**PROVIDED PASSAGE**

Monday, April 11, 2011
{ Re-valuing* and not De-valuing.. }
everyone has insecurities, no?
i ever wonder if God has created me "normal", because at times my ears cannot phantom the ridiculous things that come out from my mind and straight out of my mouth. oh the word vomit.
truly admire those women who carries themselves in true femininity and pose in a gentler and ladylike projection of their character in all sorts of situation. and why not me? hahaha.
this issue or insecurity to whatever you will call it, has been doing my absolute head in. it is not a crazy form of comparison like some girls will go the extend to, nor it is jealousy which gives out snarky remarks.
all i can say is that maybe i should start appreciating who G. has made me to be, as well as acting with much wisdom without trying too hard? and also having my craziness well over controlled rather than all over like most of the uncalled times.
quite honestly, what you see is what you get (and more perhaps?) -- independent (emotionally wise), un-barbie like, non-flirtatious, naturally very loud, sarcastic, jokes, pokes, sassy, a wee bit prideful with a "i can handle myself" exterior and hmm.. the rest i shan't let out else my heart is literally served on a platter.
yes, a tad insecured much?
as much as we say we do not mind to be alone, (and trust me, i am one who really needs my space!), being alone alone is the one status that we cannot bear to live for that long, even with much pride. guess a wee bit is just two words that tones down what it actually is.
the way men sees, is mainly on the exterior, and that point of view does not last. we are so called human after all with the default of not always having that "anointing" on.
it is time, to put back or truly embrace the value that He has already seen and inputed in us right from the day He formed our very beings. no more de-valuing but re-valuing.
we're not talking about the value people see in us (cause with that, it does fluctuate). it is the God value that the ultimate creator of the heavens and the earth was willing to even send His only Son to die for us.
One's death, for all's worth.
[TBC..]
Sunday, April 10, 2011
{ Freedom*, is here! }
when DZ's back agains in singas, its always a joy and privilege to worship under her God given anointing. it is so effortless with a heart changing impact because she is one wog (Woman of God) that carries out His presence where there is freedom to dance and sing in His house!
oh such joy when you are up the front, gracing the stage with her and her hills crew. the strings and drums were rhythmically mad -- heard the orlando mix johnny looking bloke broke one of the metal symbols with his wooden sticks. now thats pros!
with God flowing in every single one of the notes sung and praise filling up the spaces with His spirit, there was a drastic shift in the atmosphere! our mouths, soul and body were just broken free from the mind set of men's expectations, and now transformed in our true form of worshiping God.
there was absolute liberation and heaven was being pulled down, sweeping everyone of us worshippers deeper into His courts and coming humbly into His throne being just as He made as to be.
oh how He loves us.
Friday, April 8, 2011
{ Dreamy white spaces.. }
space is a luxury which i am desperately craving for.. away from the usual "going ons" that i have to face up every single day. how i yearn for a place of my own where there are self controlled noise and movements; everything from the music and what nots are set in my own tempo and rhythm instead of anyone's own.
yes it screams a whole lot of selfish desires and centeredness but i want a nest of my own.. having the only person to deal with is yourself. how is that pleasant, rather than having the consideration and voice of others beating at your ear drums.

**RECORD SET**
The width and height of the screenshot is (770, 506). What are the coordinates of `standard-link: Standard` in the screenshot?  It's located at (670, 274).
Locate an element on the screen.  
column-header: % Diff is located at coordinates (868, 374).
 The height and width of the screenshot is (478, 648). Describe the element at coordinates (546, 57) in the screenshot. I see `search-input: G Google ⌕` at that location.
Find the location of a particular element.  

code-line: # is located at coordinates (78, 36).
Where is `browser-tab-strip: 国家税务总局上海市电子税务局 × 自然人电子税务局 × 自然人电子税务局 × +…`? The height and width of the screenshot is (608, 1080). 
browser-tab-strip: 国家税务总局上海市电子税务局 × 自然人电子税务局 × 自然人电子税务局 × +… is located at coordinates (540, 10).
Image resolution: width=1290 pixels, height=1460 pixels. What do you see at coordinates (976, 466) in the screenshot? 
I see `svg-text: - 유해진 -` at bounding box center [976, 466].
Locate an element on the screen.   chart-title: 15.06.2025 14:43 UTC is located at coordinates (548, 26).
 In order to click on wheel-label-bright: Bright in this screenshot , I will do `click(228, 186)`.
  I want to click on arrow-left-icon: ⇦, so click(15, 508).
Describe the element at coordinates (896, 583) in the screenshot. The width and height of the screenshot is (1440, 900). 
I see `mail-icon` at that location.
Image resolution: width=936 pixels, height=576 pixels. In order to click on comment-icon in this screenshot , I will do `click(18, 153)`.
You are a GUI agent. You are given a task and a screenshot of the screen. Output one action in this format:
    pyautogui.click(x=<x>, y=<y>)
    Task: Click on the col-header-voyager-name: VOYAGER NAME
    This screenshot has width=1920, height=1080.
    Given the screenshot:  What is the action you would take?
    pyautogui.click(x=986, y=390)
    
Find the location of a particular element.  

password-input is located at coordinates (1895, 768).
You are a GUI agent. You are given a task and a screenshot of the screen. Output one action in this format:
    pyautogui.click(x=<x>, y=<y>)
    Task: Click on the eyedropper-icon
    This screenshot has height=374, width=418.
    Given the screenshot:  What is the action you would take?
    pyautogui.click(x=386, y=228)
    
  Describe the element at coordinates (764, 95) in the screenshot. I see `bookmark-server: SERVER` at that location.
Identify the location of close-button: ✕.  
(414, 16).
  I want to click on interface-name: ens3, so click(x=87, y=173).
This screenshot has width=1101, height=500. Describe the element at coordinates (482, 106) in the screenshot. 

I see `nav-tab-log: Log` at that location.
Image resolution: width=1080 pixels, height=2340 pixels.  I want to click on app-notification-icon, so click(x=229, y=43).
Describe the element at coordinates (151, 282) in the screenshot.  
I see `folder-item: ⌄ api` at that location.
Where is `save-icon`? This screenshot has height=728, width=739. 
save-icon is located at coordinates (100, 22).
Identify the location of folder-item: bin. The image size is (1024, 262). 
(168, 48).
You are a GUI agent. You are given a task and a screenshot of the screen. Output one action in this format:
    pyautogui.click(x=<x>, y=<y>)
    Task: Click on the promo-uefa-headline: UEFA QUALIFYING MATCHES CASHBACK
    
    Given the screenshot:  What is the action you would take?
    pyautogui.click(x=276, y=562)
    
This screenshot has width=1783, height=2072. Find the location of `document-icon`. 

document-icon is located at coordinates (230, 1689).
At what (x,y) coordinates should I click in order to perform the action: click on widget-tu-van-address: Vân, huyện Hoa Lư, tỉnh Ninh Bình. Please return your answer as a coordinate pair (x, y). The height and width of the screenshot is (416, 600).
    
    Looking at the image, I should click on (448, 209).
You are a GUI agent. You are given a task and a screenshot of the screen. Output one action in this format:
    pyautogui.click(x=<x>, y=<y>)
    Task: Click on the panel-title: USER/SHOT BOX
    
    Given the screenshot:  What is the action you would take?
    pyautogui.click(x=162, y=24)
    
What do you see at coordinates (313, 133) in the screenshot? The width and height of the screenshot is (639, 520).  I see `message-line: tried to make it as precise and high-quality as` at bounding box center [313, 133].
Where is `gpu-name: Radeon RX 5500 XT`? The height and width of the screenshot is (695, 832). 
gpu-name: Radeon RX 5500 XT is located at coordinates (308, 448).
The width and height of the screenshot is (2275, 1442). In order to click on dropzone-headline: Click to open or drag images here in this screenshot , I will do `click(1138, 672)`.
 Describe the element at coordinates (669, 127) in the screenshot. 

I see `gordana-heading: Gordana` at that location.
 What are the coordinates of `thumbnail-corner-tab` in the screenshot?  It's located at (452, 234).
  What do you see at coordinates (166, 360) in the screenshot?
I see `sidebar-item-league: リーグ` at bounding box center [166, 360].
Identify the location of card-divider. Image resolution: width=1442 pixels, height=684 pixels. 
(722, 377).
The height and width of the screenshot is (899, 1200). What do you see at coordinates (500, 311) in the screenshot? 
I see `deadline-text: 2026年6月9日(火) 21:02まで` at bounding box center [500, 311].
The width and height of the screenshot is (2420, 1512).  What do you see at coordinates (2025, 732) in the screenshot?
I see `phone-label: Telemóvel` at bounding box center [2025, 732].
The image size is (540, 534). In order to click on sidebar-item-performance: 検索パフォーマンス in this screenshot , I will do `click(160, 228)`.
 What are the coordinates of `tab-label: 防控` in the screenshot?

**WORK INSTRUCTIONS**
1. In the blog excerpt, what does the writer say "wog" stands for?
2. Copy the blog excerpt word for word, everything from "we're not talking" down to "for all's worth.".

**RESULTS BY TASK**
1. Woman of God

2.
we're not talking about the value people see in us (cause with that, it does fluctuate). it is the God value that the ultimate creator of the heavens and the earth was willing to even send His only Son to die for us.
One's death, for all's worth.